Walker successfully takes the viewer on a journey into the truths of slavery and racism and how the viewer has been complicit. She doesn’t instruct the viewer but instead allows us to sit with our own discomfort. She says herself:
“I don’t know how much I believe in redemptive stories, even though people want them and strive for them. They’re satisfied with stories of triumph over evil, but then triumph is a dead end. Triumph never sits still. Life goes on. People forget and make mistakes. Heroes are not completely pure, and villains aren’t purely evil. I’m interested in the continuity of conflict, the creation of racist narratives, or nationalist narratives, or whatever narratives people use to construct a group identity and to keep themselves whole—such activity has a darker side to it, since it allows people to lash out at whoever’s not in the group. That’s a contact thread that flummoxes me.”

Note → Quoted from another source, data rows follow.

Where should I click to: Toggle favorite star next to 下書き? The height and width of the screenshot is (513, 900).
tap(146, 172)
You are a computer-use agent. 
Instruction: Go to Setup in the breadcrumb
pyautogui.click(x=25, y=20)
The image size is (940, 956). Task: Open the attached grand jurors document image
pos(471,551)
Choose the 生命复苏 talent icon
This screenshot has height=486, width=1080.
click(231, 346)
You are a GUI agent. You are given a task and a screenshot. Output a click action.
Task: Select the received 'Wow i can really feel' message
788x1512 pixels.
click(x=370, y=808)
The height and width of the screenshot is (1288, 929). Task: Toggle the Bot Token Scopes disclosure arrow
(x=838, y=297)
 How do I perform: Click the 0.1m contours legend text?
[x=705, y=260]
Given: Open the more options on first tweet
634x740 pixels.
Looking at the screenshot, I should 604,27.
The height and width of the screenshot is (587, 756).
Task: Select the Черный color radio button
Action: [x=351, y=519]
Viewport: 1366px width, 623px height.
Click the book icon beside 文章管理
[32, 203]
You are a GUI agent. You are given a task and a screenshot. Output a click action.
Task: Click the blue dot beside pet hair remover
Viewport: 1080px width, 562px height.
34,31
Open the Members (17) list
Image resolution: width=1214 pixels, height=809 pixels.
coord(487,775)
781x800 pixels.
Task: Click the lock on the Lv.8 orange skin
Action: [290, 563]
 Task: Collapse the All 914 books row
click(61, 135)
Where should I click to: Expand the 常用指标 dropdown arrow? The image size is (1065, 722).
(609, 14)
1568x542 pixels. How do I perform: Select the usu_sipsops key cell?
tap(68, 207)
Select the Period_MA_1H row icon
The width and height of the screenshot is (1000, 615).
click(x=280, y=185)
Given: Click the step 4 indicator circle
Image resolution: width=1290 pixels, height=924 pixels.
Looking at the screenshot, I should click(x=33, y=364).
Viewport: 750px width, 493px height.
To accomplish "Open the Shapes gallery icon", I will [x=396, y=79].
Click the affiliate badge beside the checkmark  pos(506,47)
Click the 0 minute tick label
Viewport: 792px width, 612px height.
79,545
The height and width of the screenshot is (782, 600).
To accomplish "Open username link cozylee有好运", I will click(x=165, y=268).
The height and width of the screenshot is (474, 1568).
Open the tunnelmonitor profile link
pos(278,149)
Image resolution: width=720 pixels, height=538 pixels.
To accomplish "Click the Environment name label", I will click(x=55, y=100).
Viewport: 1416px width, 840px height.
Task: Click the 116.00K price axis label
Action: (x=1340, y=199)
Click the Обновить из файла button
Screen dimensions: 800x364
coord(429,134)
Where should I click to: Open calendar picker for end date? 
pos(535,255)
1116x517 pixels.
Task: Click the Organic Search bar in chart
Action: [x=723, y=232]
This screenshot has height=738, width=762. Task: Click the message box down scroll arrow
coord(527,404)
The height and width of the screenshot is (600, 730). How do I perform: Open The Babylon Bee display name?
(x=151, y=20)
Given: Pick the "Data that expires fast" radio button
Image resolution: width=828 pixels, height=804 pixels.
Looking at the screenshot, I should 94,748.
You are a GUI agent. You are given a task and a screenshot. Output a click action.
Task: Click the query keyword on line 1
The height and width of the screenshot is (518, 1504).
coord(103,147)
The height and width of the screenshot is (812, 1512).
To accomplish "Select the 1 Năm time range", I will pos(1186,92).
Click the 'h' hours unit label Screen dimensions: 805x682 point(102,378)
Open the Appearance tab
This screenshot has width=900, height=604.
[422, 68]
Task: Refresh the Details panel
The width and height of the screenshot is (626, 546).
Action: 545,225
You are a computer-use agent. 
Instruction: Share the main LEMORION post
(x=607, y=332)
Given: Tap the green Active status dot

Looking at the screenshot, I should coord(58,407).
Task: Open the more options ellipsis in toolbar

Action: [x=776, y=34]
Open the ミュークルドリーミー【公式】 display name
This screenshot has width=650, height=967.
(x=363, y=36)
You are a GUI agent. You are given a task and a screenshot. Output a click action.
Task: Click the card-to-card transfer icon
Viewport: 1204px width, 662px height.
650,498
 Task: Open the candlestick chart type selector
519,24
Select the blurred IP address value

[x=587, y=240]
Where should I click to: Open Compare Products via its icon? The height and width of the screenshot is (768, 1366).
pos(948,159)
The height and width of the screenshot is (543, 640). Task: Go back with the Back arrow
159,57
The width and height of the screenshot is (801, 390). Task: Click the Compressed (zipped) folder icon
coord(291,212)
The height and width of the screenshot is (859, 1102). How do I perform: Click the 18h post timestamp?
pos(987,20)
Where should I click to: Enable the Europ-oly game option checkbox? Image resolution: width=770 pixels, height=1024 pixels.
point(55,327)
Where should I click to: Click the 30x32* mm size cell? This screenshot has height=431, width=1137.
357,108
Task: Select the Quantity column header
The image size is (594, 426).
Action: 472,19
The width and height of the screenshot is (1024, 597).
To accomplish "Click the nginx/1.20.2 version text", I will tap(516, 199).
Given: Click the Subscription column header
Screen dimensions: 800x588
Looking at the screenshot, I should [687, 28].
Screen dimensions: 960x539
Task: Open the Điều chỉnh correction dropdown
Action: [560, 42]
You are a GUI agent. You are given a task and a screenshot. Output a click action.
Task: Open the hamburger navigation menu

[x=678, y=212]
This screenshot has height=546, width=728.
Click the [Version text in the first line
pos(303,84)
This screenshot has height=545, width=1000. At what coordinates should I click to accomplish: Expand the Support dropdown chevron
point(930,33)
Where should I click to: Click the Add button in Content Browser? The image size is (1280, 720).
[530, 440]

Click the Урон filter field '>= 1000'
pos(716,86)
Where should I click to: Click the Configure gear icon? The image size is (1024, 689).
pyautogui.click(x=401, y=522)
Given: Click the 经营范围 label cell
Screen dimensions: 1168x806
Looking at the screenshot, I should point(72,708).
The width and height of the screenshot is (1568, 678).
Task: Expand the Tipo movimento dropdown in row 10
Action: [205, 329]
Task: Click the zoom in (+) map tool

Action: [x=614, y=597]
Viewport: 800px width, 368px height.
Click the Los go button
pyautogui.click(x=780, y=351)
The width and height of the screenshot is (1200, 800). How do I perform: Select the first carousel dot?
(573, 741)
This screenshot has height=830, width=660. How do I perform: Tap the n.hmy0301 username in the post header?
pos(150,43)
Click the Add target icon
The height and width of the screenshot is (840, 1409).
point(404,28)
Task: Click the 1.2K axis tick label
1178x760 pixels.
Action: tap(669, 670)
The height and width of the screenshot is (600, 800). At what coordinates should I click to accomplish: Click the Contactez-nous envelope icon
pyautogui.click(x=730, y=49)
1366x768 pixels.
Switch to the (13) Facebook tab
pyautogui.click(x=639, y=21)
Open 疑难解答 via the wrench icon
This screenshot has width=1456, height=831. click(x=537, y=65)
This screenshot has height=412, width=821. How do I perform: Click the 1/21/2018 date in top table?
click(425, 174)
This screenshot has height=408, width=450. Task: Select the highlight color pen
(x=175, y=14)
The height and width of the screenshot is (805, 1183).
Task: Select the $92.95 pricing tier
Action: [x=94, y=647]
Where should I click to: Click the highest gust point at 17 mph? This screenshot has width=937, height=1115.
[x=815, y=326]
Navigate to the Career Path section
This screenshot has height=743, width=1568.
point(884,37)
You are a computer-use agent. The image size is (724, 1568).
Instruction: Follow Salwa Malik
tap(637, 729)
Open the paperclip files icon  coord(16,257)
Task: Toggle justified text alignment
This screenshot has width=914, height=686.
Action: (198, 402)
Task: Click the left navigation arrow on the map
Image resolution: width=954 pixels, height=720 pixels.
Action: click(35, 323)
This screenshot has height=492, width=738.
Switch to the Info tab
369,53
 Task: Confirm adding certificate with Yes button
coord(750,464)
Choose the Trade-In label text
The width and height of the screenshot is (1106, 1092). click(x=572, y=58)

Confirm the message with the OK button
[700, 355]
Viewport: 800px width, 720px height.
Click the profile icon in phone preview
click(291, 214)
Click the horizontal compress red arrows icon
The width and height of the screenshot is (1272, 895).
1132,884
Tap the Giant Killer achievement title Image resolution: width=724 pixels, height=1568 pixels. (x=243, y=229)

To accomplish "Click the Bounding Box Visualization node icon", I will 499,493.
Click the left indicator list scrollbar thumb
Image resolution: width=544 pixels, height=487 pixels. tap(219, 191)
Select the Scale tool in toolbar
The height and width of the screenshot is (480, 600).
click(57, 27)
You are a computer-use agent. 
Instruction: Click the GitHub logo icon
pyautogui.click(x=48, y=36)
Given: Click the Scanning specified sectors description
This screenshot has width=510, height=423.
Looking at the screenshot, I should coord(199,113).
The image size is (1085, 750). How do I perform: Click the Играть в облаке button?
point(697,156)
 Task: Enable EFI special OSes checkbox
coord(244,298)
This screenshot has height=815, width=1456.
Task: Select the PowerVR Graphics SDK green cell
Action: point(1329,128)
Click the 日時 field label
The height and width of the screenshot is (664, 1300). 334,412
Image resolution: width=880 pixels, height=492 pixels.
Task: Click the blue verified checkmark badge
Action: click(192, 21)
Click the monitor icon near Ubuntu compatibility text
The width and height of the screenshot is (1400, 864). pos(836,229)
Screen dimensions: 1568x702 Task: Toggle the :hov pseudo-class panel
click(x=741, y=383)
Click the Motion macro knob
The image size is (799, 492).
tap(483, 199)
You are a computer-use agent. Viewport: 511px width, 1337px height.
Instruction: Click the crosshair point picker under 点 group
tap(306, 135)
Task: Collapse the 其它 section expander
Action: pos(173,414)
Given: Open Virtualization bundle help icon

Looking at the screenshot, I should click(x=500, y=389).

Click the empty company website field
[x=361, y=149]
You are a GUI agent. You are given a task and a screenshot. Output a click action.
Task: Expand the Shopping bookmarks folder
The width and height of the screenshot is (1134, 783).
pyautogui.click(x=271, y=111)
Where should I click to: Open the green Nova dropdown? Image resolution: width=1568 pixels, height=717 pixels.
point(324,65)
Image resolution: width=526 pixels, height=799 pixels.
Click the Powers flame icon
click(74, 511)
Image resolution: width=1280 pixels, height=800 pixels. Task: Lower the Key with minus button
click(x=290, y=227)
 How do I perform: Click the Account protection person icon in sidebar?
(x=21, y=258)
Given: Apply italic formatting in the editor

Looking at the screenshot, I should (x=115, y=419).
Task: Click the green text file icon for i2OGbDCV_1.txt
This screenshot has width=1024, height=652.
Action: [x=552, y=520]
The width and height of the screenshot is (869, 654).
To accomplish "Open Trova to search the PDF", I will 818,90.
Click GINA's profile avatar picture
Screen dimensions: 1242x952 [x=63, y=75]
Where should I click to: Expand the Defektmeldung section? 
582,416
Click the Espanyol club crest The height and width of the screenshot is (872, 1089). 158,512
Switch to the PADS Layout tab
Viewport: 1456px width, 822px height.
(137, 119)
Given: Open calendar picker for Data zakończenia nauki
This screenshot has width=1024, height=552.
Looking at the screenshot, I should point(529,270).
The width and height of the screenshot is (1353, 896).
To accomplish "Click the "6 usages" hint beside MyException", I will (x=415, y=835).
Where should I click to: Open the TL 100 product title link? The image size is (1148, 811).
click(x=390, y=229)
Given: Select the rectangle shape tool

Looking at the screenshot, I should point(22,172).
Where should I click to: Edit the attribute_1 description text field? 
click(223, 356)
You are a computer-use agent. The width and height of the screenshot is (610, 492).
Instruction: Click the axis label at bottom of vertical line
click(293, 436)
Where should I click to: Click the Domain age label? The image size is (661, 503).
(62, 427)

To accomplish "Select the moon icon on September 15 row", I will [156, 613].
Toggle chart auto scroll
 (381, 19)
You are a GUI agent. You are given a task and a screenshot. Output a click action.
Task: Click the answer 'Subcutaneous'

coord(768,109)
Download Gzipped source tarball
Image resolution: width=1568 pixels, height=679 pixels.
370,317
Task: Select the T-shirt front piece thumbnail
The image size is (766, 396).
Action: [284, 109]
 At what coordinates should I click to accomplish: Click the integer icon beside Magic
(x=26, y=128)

Walker does not shy away from the trauma of the Atlantic slave trade, the realities of slavery, or the pervasive racist stereotype. She forces the viewer to confront these painful realities and racism (even if internalized) and to consider what role we have played in ignoring, romanticizing, supporting, or silencing by allowing us to sit with our own discomfort without assurances or exit. It’s not a comfortable experience, looking at her work. But somehow it’s a relief (in the way that honesty can be an uncomfortable relief) to see the train wreck of truth and lies that pervade this country splashed, literally, across a wall. Her work is a welcome antithesis of cheery book-list recommendations suggesting Gone with the Wind as one of the 50 best novels and the pandemic of newly-bulldozed subdivisions bearing the word, somewhere in their name, ‘Plantation’.
And you can see her work soon, too. Check out her upcoming exhibit in Brooklyn this May. It’s showing in a Domino Sugar warehouse, no less. Like I said, she doesn’t mince words. Or silhouettes.